A simple question we all need to ask often

It’s a question we probably don’t ask friends, family and colleagues near enough.

It’s “R U OK?”

The R U OK? Conversation Convoy is hitting the road for a six-week trip, covering 14,000km and stopping in 20 communities. 

It ends on national R U OK? Day on September 14.

Former NRL player and Dubbo resident Daniel Conn is an R U OK? ambassador, using his own experiences to make a difference.

He wants mental health to be his legacy.

His advice to residents is to check-in with loved ones on a more frequent basis.

He says: “Ninety-nine per cent of the time Aussies will probably go ‘yeah, nah I’m fine’ but it’s about actually sitting down, looking someone in the eye one-on-one and saying ‘listen, I noticed you’ve been really quiet lately and I just want to check in and make sure you’re okay’.”

The Convoy is helping raise awareness of the important “4 Steps to a conversation initiative”.

It encourages us all to: Ask, Listen, Encourage Action and Check in.

A simple conversation over the fence with a mate or a neighbour - that takes only minutes – could save a life.

R U OK? chief executive Brendan Maher says the tour has a strong focus on regional and remote areas where he believes more support, on several levels, is still needed.

He’s been encouraged by what he’s seen on the road.

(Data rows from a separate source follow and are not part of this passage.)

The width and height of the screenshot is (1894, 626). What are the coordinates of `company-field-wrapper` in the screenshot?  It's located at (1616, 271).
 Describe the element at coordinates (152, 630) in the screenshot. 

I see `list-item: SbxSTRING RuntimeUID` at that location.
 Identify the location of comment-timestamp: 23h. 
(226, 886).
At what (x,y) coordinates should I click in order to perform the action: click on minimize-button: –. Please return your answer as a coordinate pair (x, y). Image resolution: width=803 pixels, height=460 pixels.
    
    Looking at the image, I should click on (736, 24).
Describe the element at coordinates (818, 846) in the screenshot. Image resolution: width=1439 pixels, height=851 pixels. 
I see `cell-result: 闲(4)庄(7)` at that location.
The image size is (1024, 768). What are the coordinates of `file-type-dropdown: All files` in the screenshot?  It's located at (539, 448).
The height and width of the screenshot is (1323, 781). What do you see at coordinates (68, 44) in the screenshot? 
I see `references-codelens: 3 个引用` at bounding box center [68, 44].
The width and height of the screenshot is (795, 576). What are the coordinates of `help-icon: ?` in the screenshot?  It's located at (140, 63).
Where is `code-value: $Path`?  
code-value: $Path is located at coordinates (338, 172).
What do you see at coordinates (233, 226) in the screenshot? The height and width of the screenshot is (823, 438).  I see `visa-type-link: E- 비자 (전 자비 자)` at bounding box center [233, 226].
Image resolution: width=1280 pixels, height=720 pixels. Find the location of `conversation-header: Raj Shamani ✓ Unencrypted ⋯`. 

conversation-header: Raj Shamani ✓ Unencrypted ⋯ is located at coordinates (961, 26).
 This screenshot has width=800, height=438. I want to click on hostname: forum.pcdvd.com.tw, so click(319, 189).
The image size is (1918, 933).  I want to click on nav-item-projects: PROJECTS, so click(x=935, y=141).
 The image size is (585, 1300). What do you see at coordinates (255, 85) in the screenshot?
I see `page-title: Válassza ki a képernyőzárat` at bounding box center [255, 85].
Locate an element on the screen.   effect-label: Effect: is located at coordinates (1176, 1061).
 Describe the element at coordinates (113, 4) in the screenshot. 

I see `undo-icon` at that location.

“People are engaging with us, sharing stories of loss, learning about local resources and the four steps to starting a difficult conversation. Skills they can take away and apply within their own social circles.” 

But without doubt, there’s still a long way to go.

According to figures from the Centre for Rural and Remote Mental Health people living in rural and remote areas experience a higher rate of suicide than city dwellers. 

That can be for many reasons including a lack of easy access to mental health services, isolation and loneliness and natural disasters putting pressure on finances.

Part of the problem could also be that old bush ethos – but, “she’ll be right mate” just doesn’t cut it anymore.

If someone you know – a family member, mate, neighbour or workmate - is doing it tough, chances are they won’t always tell you – so it might be up to us all to take the first step.